The Atlanta Hawks will find themselves with the No. 17 and No. 18 picks in the upcoming draft. In recent years, the Hawks have had solid draft picks like Al Horford and Jeff Teague, but they have had their fair share of busts like Acie Law and Shelden Williams.
Combined with the immense amount of cap space and two first-round picks, the Hawks have a tremendous opportunity to vault themselves into the elite of the Eastern Conference.
Every year there are a number of "can't miss" prospects, but at the Hawks' position in the first round, they could easily be baited into taking a risk on an unproven player.
To succeed in the NBA, a player needs great talent and a tremendous work ethic. The latter is hard to measure and is why there are no sure things when it comes to any draft.

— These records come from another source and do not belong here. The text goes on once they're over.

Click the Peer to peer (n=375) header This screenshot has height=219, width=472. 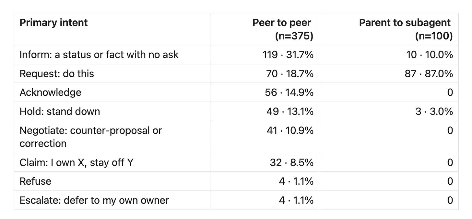point(283,29)
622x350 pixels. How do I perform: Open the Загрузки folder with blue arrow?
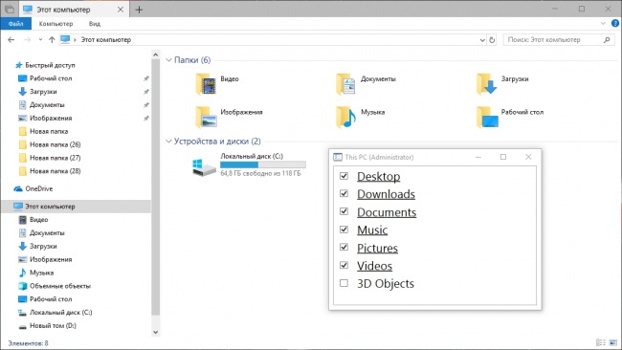pos(486,83)
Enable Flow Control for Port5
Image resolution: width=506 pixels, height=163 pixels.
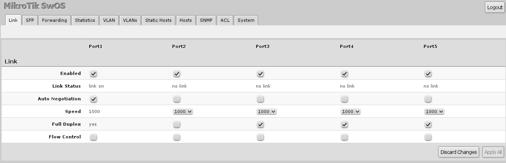428,137
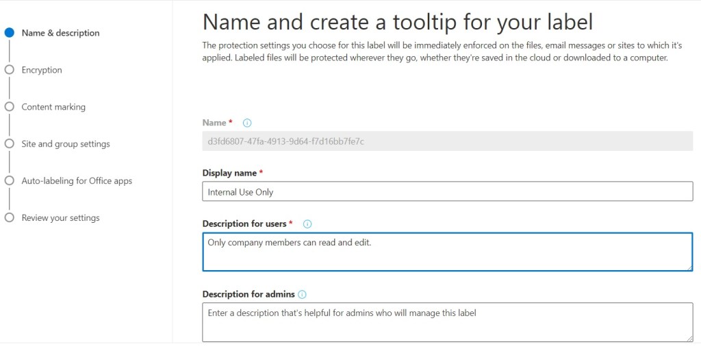701x349 pixels.
Task: Jump to Auto-labeling for Office apps text
Action: [77, 181]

With a solid, young nucleus, these selections could be another piece to the puzzle or another mistake.
Shabazz Muhammad was one of the top recruits in this past year's recruiting class. While his talent cannot be questioned, his attitude certainly can.
Muhammad averaged 17.9 points per game and was UCLA's No. 1 weapon on offense, but sometimes his antics received more press than his play on the court.
At the end of UCLA's game against Washington, point guard Larry Drew hit a game-winning shot and, instead of celebrating with his teammates, Muhammad sulked about not getting the ball and walked off the court as if his team had lost.
This type of immaturity is only going to manifest itself more in the NBA, and while the Hawks could use Muhammad's talent, they do not need the headaches he will bring.
While one of the main needs the Hawks have to address this offseason is another big man to complement Al Horford, they should not look to Mason Plumlee to satisfy that need.
The Hawks should look to players like Dwight Howard or Andrew Bynum through free agency instead of addressing that need through the draft.
A player like Plumlee will take too long to develop and does not have the athleticism to be a consistent contributor in the NBA.
Like any player from Duke, Plumlee is well-coached, fundamentally sound and has a high basketball IQ. He would be a great option if he falls to the Hawks in the second round, but he would be a reach in the middle of the first round.
The junior forward out of Canada had been the catalyst for Gonzaga’s success this season. The 7-footer averaged 17.5 points and 7.2 rebounds per game and was a matchup nightmare for opponents.
Kelly Olynyk also knows when to pick his shots. His 65 percent shooting percentage is an indication that he takes quality shots and does not force production. He is also a versatile scorer. Olynyk can back an opponent down just as easily as he can spot up from the perimeter.
Although he only averaged two blocks per game, Olynyk affected many more shots than the statistics would indicate. His presence in the paint makes guards think twice before driving, and he has altered countless shots.
All that being said, Gonzaga was exposed as a fraud during the NCAA tournament and most of Olynyk's good numbers were put up against subpar competition in the West Coast Conference.
Like Plumlee, Olynyk could very well have a successful NBA career, but the Hawks could get better value at their draft position.
Gorgui Dieng is a player with tremendous potential, but he is not quite ready to contribute if he were drafted by the Hawks.
While Dieng has height, he needs to put on more weight and muscle if he is going to have an impact in the NBA.
Dieng was known for his defensive prowess throughout his time at Louisville, but he also developed an offensive game in the second half of last season.
While he did make great strides offensively, he is not ready to be a force in the NBA. The Hawks need a big man, but they do not have the time to invest in a project like Dieng. In time, Dieng will be a good player, but his development will take time, and the Hawks need frontcourt help immediately.